** Begin Document section **

Lawrence Daws (born 1927) is an Australian painter and printmaker, who works in the media of oil, watercolour, drawing, screenprints, etchings and monotypes.

In the 1980s he started making computer prints, and was possibly the first established Australian painter to use this medium.

His subjects are often landscapes, including deserts, of Tasmanian forests and the tropical rainforests of Queensland.

Daws grew up on the Fleurieu Peninsula in South Australia, and from 1970 until 2010, lived by the Glasshouse Mountains at Beerwah on the edge of a Queensland rainforest, where many of his best-known works were created.

In the 1960s he lived and exhibited in London in solo shows and with other Australians, including Brett Whiteley.

From 1977 he was a Trustee of the Queensland Art Gallery and was responsible for acquiring some major paintings for the gallery, including a major painting by Victor Pasmore.

A biography of Daws was published in 1982, written by Neville Weston.

Griffith University, Brisbane, and University of the Sunshine Coast, Queensland have awarded honorary doctorates to Daws.

In 2016 Lawrence Daws was interviewed in a digital story and oral history for the State Library of Queensland's James C Sourris AM Collection. In the interview Daws talks to Bettina MacAulay, a Brisbane Art Valuer about his life, his paintings and computer generated prints, and how his interest in philosophy, literature and psychology has influenced his work.

** End Document section **

- Task set -
a. Copy the article on Lawrence Daws from "Griffith University, Brisbane, and" up to and including "influenced his work.", replacing "honorary doctorates" with "honorary degrees".
b. According to the article on Lawrence Daws, who wrote the biography of Daws published in 1982?
c. Write a continuation of the article on Lawrence Daws, picking up after its final sentence.
The items after the article on Lawrence Daws play no part in this.

** Begin Data entries **

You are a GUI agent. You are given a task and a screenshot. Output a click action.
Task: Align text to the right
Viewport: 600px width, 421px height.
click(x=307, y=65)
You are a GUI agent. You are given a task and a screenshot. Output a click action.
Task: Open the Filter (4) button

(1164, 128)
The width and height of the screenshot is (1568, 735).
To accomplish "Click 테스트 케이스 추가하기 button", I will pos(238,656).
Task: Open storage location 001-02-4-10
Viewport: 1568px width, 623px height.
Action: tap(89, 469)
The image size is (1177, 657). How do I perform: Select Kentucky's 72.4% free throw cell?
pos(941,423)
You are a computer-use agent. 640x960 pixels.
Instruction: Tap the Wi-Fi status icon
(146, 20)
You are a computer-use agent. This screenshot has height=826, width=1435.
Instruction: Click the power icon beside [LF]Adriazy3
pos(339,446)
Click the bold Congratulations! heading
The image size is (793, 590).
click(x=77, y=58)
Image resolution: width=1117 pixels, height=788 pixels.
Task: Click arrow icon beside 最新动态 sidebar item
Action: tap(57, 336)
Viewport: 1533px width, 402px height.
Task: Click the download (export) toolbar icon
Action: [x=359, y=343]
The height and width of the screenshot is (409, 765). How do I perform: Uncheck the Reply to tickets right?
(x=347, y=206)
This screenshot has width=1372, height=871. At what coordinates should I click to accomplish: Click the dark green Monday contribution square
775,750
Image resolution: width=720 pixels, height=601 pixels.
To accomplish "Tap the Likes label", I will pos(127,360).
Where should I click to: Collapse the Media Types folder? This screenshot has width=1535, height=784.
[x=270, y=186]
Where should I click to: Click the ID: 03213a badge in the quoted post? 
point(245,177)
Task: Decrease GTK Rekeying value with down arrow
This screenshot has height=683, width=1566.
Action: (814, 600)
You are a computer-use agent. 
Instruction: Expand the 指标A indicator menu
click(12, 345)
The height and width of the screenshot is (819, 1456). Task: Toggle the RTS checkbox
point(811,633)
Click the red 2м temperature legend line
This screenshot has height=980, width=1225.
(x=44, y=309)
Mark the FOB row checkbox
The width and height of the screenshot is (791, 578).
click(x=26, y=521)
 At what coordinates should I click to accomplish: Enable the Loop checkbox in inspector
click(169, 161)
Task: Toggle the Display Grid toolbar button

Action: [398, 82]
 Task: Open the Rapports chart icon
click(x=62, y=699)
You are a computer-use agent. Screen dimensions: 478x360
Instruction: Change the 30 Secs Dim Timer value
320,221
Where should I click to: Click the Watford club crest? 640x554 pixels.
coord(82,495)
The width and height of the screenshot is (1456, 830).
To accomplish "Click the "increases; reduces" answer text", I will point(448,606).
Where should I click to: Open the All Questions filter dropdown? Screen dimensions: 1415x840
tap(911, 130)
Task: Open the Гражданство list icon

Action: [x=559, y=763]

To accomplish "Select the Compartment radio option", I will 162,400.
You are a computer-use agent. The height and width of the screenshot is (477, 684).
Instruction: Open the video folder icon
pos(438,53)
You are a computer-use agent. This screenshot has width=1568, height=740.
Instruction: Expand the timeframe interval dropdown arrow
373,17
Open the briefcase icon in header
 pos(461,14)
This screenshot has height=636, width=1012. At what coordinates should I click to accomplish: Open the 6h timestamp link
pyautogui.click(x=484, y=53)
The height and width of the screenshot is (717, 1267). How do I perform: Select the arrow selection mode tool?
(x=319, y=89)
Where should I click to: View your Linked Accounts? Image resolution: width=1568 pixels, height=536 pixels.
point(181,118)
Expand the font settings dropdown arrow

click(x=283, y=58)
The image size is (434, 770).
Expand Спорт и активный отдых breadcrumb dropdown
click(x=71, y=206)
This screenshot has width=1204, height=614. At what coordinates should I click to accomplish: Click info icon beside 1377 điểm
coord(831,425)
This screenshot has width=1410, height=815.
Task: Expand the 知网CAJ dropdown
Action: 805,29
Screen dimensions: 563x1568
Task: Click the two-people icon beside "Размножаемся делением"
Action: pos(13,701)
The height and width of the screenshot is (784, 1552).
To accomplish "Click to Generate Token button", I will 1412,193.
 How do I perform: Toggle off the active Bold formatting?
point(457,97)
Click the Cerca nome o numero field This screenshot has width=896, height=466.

** End Data entries **

- The results -
a.
Griffith University, Brisbane, and University of the Sunshine Coast, Queensland have awarded honorary degrees to Daws.

In 2016 Lawrence Daws was interviewed in a digital story and oral history for the State Library of Queensland's James C Sourris AM Collection. In the interview Daws talks to Bettina MacAulay, a Brisbane Art Valuer about his life, his paintings and computer generated prints, and how his interest in philosophy, literature and psychology has influenced his work.

b. Neville Weston

c.
Exhibitions 
Adelaide Festival, Feb-March 2008 – Major retrospective Drawings, Prints, 1947–2007

Collections 
Art Gallery of NSW 
National Gallery of Victoria 
The Tate, London 
Ipswich Art Gallery 
Exhibition and artist ephemera held by the State Library of Queensland.

References

External links
 Daws's home page
 Lawrence Daws artist interview: The James C. Sourris AM Collection, John Oxley Library, State Library of Queensland, 26 February 2016. 6min, 33min and 1:22min version available to view online.
 Portrait of an artist: Lawrence Daws. Portrait of an Artist is an in conversation event series by the State Library of Queensland.
 Artworks Feature: Lawrence Daws (Transcript of one-hour interview), Artworks, ABC Radio National, Sunday 18 May 2008. "One of the grand masters of the Australian art scene" – Julie Copeland.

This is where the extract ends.